#### [EXERCISE OBJECTIVE]
Copy exactly. Begin with the line that contains "fitness (558, 1583)" and stop after the last line of the records.

#### [Pixel coordinate grounding data]
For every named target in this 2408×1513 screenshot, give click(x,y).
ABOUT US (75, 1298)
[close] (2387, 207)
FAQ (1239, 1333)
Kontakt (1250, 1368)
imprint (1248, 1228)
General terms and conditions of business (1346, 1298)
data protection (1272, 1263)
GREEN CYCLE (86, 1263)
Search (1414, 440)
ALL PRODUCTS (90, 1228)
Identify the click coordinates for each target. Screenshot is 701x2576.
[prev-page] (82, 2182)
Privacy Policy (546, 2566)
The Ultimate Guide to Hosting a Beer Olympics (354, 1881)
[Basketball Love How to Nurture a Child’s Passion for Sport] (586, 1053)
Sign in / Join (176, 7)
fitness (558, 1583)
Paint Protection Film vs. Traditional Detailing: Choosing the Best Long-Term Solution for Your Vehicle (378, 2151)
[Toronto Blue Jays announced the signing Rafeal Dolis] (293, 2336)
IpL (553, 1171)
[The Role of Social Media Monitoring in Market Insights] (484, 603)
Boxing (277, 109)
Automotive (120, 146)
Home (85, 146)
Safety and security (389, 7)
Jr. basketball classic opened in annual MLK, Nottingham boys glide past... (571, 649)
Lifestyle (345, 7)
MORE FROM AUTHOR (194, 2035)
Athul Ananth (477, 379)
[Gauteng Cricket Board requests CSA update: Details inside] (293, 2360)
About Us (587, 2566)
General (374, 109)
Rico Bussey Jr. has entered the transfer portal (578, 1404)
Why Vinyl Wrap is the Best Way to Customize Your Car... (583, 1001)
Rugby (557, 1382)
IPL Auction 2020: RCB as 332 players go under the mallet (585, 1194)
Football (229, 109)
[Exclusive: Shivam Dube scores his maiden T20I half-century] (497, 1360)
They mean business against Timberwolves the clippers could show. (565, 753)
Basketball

#### [SOLUTION TO THE EXERCISE]
fitness (558, 1583)
Paint Protection Film vs. Traditional Detailing: Choosing the Best Long-Term Solution for Your Vehicle (378, 2151)
[Toronto Blue Jays announced the signing Rafeal Dolis] (293, 2336)
IpL (553, 1171)
[The Role of Social Media Monitoring in Market Insights] (484, 603)
Boxing (277, 109)
Automotive (120, 146)
Home (85, 146)
Safety and security (389, 7)
Jr. basketball classic opened in annual MLK, Nottingham boys glide past... (571, 649)
Lifestyle (345, 7)
MORE FROM AUTHOR (194, 2035)
Athul Ananth (477, 379)
[Gauteng Cricket Board requests CSA update: Details inside] (293, 2360)
About Us (587, 2566)
General (374, 109)
Rico Bussey Jr. has entered the transfer portal (578, 1404)
Why Vinyl Wrap is the Best Way to Customize Your Car... (583, 1001)
Rugby (557, 1382)
IPL Auction 2020: RCB as 332 players go under the mallet (585, 1194)
Football (229, 109)
[Exclusive: Shivam Dube scores his maiden T20I half-century] (497, 1360)
They mean business against Timberwolves the clippers could show. (565, 753)
Basketball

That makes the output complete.